***** AUSZUG *****

Und am *29.04.2007* kann man(n) (Frau auch) in Mainz an der "Alten Ziegelei" seine Fahrtechnikkenntnisse auffrischen, erweiteren oder überhaupt erst bekommen.

Die Einladungen hierzu findet Ihr im Anhang.

Viel Spaß

Jürgen

Und für GPS-Freaks noch die Koordinaten (UTF 8, wenn ich mich nicht irre) für Bingen:

Latitude: 49.96870983998991
Longitude: 7.891101837158203
oder die beiden Werte mit Komma getrennt bei *Google Maps* in der Suchleiste eintragen

und Mainz, "Alte Ziegelei":

Latitude: 49.9745752052805
Longitude: 8.254380226135254
oder die beiden Werte mit Komma getrennt bei *Google Maps* in der Suchleiste eintragen


----------



## Brice (23. März 2007)

***** VORLIEGENDE EINTRÄGE *****

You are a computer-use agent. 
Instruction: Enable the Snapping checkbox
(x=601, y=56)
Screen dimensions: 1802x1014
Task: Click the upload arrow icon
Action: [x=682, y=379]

*****

→ **ZU ERLEDIGEN**:
a) Wiederhole den Auszug über das Fahrtechniktraining in Mainz vollständig und Wort für Wort.
b) Gib sämtliche Einträge Zeile für Zeile unverändert wieder.

→ **DIE LÖSUNGEN**:
a)
Und am *29.04.2007* kann man(n) (Frau auch) in Mainz an der "Alten Ziegelei" seine Fahrtechnikkenntnisse auffrischen, erweiteren oder überhaupt erst bekommen.

Die Einladungen hierzu findet Ihr im Anhang.

Viel Spaß

Jürgen

Und für GPS-Freaks noch die Koordinaten (UTF 8, wenn ich mich nicht irre) für Bingen:

Latitude: 49.96870983998991
Longitude: 7.891101837158203
oder die beiden Werte mit Komma getrennt bei *Google Maps* in der Suchleiste eintragen

und Mainz, "Alte Ziegelei":

Latitude: 49.9745752052805
Longitude: 8.254380226135254
oder die beiden Werte mit Komma getrennt bei *Google Maps* in der Suchleiste eintragen


----------



## Brice (23. März 2007)

b)
You are a computer-use agent. 
Instruction: Enable the Snapping checkbox
(x=601, y=56)
Screen dimensions: 1802x1014
Task: Click the upload arrow icon
Action: [x=682, y=379]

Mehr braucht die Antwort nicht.